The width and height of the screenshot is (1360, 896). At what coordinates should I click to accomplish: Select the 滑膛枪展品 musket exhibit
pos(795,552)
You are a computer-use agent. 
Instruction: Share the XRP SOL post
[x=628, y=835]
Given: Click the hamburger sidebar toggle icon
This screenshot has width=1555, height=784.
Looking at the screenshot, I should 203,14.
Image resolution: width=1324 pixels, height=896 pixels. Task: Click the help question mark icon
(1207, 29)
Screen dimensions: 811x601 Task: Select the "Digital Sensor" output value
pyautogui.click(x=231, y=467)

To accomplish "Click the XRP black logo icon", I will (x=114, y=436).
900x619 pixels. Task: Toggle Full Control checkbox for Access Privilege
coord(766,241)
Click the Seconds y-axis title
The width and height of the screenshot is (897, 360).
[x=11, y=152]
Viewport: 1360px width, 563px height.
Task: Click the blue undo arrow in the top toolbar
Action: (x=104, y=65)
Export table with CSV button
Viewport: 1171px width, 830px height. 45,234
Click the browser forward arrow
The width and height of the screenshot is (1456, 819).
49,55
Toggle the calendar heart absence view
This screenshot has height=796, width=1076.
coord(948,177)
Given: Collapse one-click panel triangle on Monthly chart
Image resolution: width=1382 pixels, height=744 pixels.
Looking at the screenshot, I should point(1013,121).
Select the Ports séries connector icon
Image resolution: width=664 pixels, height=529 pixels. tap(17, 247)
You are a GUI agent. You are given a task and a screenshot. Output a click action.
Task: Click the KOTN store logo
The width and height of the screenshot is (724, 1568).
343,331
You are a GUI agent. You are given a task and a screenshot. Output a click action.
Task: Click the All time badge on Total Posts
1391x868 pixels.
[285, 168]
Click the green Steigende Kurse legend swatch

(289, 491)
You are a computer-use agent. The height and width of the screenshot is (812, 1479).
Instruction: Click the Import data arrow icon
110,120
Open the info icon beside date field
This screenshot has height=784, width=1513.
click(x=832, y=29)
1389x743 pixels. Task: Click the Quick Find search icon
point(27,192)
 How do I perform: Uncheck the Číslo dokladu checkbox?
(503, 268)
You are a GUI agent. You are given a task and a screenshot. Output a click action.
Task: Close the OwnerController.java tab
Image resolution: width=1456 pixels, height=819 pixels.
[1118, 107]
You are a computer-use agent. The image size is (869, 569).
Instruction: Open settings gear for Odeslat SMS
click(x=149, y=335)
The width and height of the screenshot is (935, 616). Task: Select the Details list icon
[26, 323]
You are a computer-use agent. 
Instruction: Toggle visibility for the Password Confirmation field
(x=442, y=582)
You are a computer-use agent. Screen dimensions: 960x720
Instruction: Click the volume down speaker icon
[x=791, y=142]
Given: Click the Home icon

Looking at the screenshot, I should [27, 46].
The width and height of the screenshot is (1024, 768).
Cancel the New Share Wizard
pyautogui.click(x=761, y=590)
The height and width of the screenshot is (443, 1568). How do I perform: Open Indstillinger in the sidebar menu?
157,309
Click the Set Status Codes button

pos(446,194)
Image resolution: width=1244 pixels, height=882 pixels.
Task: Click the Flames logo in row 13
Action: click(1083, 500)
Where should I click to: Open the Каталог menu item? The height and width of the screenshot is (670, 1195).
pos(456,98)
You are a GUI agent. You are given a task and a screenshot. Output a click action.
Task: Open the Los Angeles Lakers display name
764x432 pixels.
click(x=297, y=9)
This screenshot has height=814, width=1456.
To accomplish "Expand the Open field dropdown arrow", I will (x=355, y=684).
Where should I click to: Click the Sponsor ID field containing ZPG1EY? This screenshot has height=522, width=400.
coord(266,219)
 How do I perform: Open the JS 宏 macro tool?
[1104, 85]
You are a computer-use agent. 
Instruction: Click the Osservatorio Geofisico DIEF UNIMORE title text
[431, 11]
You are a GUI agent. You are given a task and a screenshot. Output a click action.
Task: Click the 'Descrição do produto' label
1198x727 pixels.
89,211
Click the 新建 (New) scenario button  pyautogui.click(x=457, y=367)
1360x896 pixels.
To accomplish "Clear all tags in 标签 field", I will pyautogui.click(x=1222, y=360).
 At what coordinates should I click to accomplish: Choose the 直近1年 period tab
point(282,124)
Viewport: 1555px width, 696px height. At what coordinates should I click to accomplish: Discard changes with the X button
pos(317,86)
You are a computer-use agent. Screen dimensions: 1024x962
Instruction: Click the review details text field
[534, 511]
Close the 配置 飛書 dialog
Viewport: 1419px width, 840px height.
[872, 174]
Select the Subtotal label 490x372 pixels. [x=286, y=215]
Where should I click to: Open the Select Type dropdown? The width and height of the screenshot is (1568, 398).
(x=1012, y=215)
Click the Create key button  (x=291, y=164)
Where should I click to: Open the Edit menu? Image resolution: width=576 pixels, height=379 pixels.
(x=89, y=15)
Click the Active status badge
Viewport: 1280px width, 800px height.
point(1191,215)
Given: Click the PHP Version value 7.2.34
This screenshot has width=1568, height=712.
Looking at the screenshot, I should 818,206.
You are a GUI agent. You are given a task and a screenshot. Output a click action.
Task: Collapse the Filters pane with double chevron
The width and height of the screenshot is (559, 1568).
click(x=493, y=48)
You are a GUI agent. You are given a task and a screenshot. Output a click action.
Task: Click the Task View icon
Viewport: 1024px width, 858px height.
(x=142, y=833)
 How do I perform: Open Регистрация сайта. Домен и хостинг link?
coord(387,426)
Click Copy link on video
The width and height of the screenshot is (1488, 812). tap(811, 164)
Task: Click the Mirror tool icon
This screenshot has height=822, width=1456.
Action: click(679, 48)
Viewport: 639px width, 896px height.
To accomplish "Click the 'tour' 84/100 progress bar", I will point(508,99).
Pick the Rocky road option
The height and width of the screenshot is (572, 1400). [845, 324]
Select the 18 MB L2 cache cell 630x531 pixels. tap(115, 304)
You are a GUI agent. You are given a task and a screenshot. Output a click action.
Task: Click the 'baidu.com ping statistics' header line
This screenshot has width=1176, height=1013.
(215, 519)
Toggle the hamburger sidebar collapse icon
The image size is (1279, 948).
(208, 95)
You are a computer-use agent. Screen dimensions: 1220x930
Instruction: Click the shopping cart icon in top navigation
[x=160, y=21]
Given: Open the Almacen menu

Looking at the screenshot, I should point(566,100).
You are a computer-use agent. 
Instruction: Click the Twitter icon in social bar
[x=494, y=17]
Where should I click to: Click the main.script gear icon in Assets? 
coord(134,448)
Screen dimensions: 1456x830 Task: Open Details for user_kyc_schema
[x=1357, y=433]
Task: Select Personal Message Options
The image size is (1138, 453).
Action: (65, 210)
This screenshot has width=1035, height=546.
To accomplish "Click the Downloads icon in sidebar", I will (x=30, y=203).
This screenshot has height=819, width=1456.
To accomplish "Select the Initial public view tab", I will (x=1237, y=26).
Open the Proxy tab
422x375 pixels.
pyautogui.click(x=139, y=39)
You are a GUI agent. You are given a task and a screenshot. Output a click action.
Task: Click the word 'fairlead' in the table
####################
Please render all the rows above as a Markdown table with two columns, Number and Line, omitting any blank lines.

**RESPONSE:**
| Number | Line |
|---|---|
| 1 | The width and height of the screenshot is (1360, 896). At what coordinates should I click to accomplish: Select the 滑膛枪展品 musket exhibit |
| 2 | pos(795,552) |
| 3 | You are a computer-use agent.  |
| 4 | Instruction: Share the XRP SOL post |
| 5 | [x=628, y=835] |
| 6 | Given: Click the hamburger sidebar toggle icon |
| 7 | This screenshot has width=1555, height=784. |
| 8 | Looking at the screenshot, I should 203,14. |
| 9 | Image resolution: width=1324 pixels, height=896 pixels. Task: Click the help question mark icon |
| 10 | (1207, 29) |
| 11 | Screen dimensions: 811x601 Task: Select the "Digital Sensor" output value |
| 12 | pyautogui.click(x=231, y=467) |
| 13 | To accomplish "Click the XRP black logo icon", I will (x=114, y=436). |
| 14 | 900x619 pixels. Task: Toggle Full Control checkbox for Access Privilege |
| 15 | coord(766,241) |
| 16 | Click the Seconds y-axis title |
| 17 | The width and height of the screenshot is (897, 360). |
| 18 | [x=11, y=152] |
| 19 | Viewport: 1360px width, 563px height. |
| 20 | Task: Click the blue undo arrow in the top toolbar |
| 21 | Action: (x=104, y=65) |
| 22 | Export table with CSV button |
| 23 | Viewport: 1171px width, 830px height. 45,234 |
| 24 | Click the browser forward arrow |
| 25 | The width and height of the screenshot is (1456, 819). |
| 26 | 49,55 |
| 27 | Toggle the calendar heart absence view |
| 28 | This screenshot has height=796, width=1076. |
| 29 | coord(948,177) |
| 30 | Given: Collapse one-click panel triangle on Monthly chart |
| 31 | Image resolution: width=1382 pixels, height=744 pixels. |
| 32 | Looking at the screenshot, I should point(1013,121). |
| 33 | Select the Ports séries connector icon |
| 34 | Image resolution: width=664 pixels, height=529 pixels. tap(17, 247) |
| 35 | You are a GUI agent. You are given a task and a screenshot. Output a click action. |
| 36 | Task: Click the KOTN store logo |
| 37 | The width and height of the screenshot is (724, 1568). |
| 38 | 343,331 |
| 39 | You are a GUI agent. You are given a task and a screenshot. Output a click action. |
| 40 | Task: Click the All time badge on Total Posts |
| 41 | 1391x868 pixels. |
| 42 | [285, 168] |
| 43 | Click the green Steigende Kurse legend swatch |
| 44 | (289, 491) |
| 45 | You are a computer-use agent. The height and width of the screenshot is (812, 1479). |
| 46 | Instruction: Click the Import data arrow icon |
| 47 | 110,120 |
| 48 | Open the info icon beside date field |
| 49 | This screenshot has height=784, width=1513. |
| 50 | click(x=832, y=29) |
| 51 | 1389x743 pixels. Task: Click the Quick Find search icon |
| 52 | point(27,192) |
| 53 |  How do I perform: Uncheck the Číslo dokladu checkbox? |
| 54 | (503, 268) |
| 55 | You are a GUI agent. You are given a task and a screenshot. Output a click action. |
| 56 | Task: Close the OwnerController.java tab |
| 57 | Image resolution: width=1456 pixels, height=819 pixels. |
| 58 | [1118, 107] |
| 59 | You are a computer-use agent. The image size is (869, 569). |
| 60 | Instruction: Open settings gear for Odeslat SMS |
| 61 | click(x=149, y=335) |
| 62 | The width and height of the screenshot is (935, 616). Task: Select the Details list icon |
| 63 | [26, 323] |
| 64 | You are a computer-use agent.  |
| 65 | Instruction: Toggle visibility for the Password Confirmation field |
| 66 | (x=442, y=582) |
| 67 | You are a computer-use agent. Screen dimensions: 960x720 |
| 68 | Instruction: Click the volume down speaker icon |
| 69 | [x=791, y=142] |
| 70 | Given: Click the Home icon |
| 71 | Looking at the screenshot, I should [27, 46]. |
| 72 | The width and height of the screenshot is (1024, 768). |
| 73 | Cancel the New Share Wizard |
| 74 | pyautogui.click(x=761, y=590) |
| 75 | The height and width of the screenshot is (443, 1568). How do I perform: Open Indstillinger in the sidebar menu? |
| 76 | 157,309 |
| 77 | Click the Set Status Codes button |
| 78 | pos(446,194) |
| 79 | Image resolution: width=1244 pixels, height=882 pixels. |
| 80 | Task: Click the Flames logo in row 13 |
| 81 | Action: click(1083, 500) |
| 82 | Where should I click to: Open the Каталог menu item? The height and width of the screenshot is (670, 1195). |
| 83 | pos(456,98) |
| 84 | You are a GUI agent. You are given a task and a screenshot. Output a click action. |
| 85 | Task: Open the Los Angeles Lakers display name |
| 86 | 764x432 pixels. |
| 87 | click(x=297, y=9) |
| 88 | This screenshot has height=814, width=1456. |
| 89 | To accomplish "Expand the Open field dropdown arrow", I will (x=355, y=684). |
| 90 | Where should I click to: Click the Sponsor ID field containing ZPG1EY? This screenshot has height=522, width=400. |
| 91 | coord(266,219) |
| 92 |  How do I perform: Open the JS 宏 macro tool? |
| 93 | [1104, 85] |
| 94 | You are a computer-use agent.  |
| 95 | Instruction: Click the Osservatorio Geofisico DIEF UNIMORE title text |
| 96 | [431, 11] |
| 97 | You are a GUI agent. You are given a task and a screenshot. Output a click action. |
| 98 | Task: Click the 'Descrição do produto' label |
| 99 | 1198x727 pixels. |
| 100 | 89,211 |
| 101 | Click the 新建 (New) scenario button  pyautogui.click(x=457, y=367) |
| 102 | 1360x896 pixels. |
| 103 | To accomplish "Clear all tags in 标签 field", I will pyautogui.click(x=1222, y=360). |
| 104 |  At what coordinates should I click to accomplish: Choose the 直近1年 period tab |
| 105 | point(282,124) |
| 106 | Viewport: 1555px width, 696px height. At what coordinates should I click to accomplish: Discard changes with the X button |
| 107 | pos(317,86) |
| 108 | You are a computer-use agent. Screen dimensions: 1024x962 |
| 109 | Instruction: Click the review details text field |
| 110 | [534, 511] |
| 111 | Close the 配置 飛書 dialog |
| 112 | Viewport: 1419px width, 840px height. |
| 113 | [872, 174] |
| 114 | Select the Subtotal label 490x372 pixels. [x=286, y=215] |
| 115 | Where should I click to: Open the Select Type dropdown? The width and height of the screenshot is (1568, 398). |
| 116 | (x=1012, y=215) |
| 117 | Click the Create key button  (x=291, y=164) |
| 118 | Where should I click to: Open the Edit menu? Image resolution: width=576 pixels, height=379 pixels. |
| 119 | (x=89, y=15) |
| 120 | Click the Active status badge |
| 121 | Viewport: 1280px width, 800px height. |
| 122 | point(1191,215) |
| 123 | Given: Click the PHP Version value 7.2.34 |
| 124 | This screenshot has width=1568, height=712. |
| 125 | Looking at the screenshot, I should 818,206. |
| 126 | You are a GUI agent. You are given a task and a screenshot. Output a click action. |
| 127 | Task: Collapse the Filters pane with double chevron |
| 128 | The width and height of the screenshot is (559, 1568). |
| 129 | click(x=493, y=48) |
| 130 | You are a GUI agent. You are given a task and a screenshot. Output a click action. |
| 131 | Task: Click the Task View icon |
| 132 | Viewport: 1024px width, 858px height. |
| 133 | (x=142, y=833) |
| 134 |  How do I perform: Open Регистрация сайта. Домен и хостинг link? |
| 135 | coord(387,426) |
| 136 | Click Copy link on video |
| 137 | The width and height of the screenshot is (1488, 812). tap(811, 164) |
| 138 | Task: Click the Mirror tool icon |
| 139 | This screenshot has height=822, width=1456. |
| 140 | Action: click(679, 48) |
| 141 | Viewport: 639px width, 896px height. |
| 142 | To accomplish "Click the 'tour' 84/100 progress bar", I will point(508,99). |
| 143 | Pick the Rocky road option |
| 144 | The height and width of the screenshot is (572, 1400). [845, 324] |
| 145 | Select the 18 MB L2 cache cell 630x531 pixels. tap(115, 304) |
| 146 | You are a GUI agent. You are given a task and a screenshot. Output a click action. |
| 147 | Task: Click the 'baidu.com ping statistics' header line |
| 148 | This screenshot has width=1176, height=1013. |
| 149 | (215, 519) |
| 150 | Toggle the hamburger sidebar collapse icon |
| 151 | The image size is (1279, 948). |
| 152 | (208, 95) |
| 153 | You are a computer-use agent. Screen dimensions: 1220x930 |
| 154 | Instruction: Click the shopping cart icon in top navigation |
| 155 | [x=160, y=21] |
| 156 | Given: Open the Almacen menu |
| 157 | Looking at the screenshot, I should point(566,100). |
| 158 | You are a computer-use agent.  |
| 159 | Instruction: Click the Twitter icon in social bar |
| 160 | [x=494, y=17] |
| 161 | Where should I click to: Click the main.script gear icon in Assets?  |
| 162 | coord(134,448) |
| 163 | Screen dimensions: 1456x830 Task: Open Details for user_kyc_schema |
| 164 | [x=1357, y=433] |
| 165 | Task: Select Personal Message Options |
| 166 | The image size is (1138, 453). |
| 167 | Action: (65, 210) |
| 168 | This screenshot has width=1035, height=546. |
| 169 | To accomplish "Click the Downloads icon in sidebar", I will (x=30, y=203). |
| 170 | This screenshot has height=819, width=1456. |
| 171 | To accomplish "Select the Initial public view tab", I will (x=1237, y=26). |
| 172 | Open the Proxy tab |
| 173 | 422x375 pixels. |
| 174 | pyautogui.click(x=139, y=39) |
| 175 | You are a GUI agent. You are given a task and a screenshot. Output a click action. |
| 176 | Task: Click the word 'fairlead' in the table |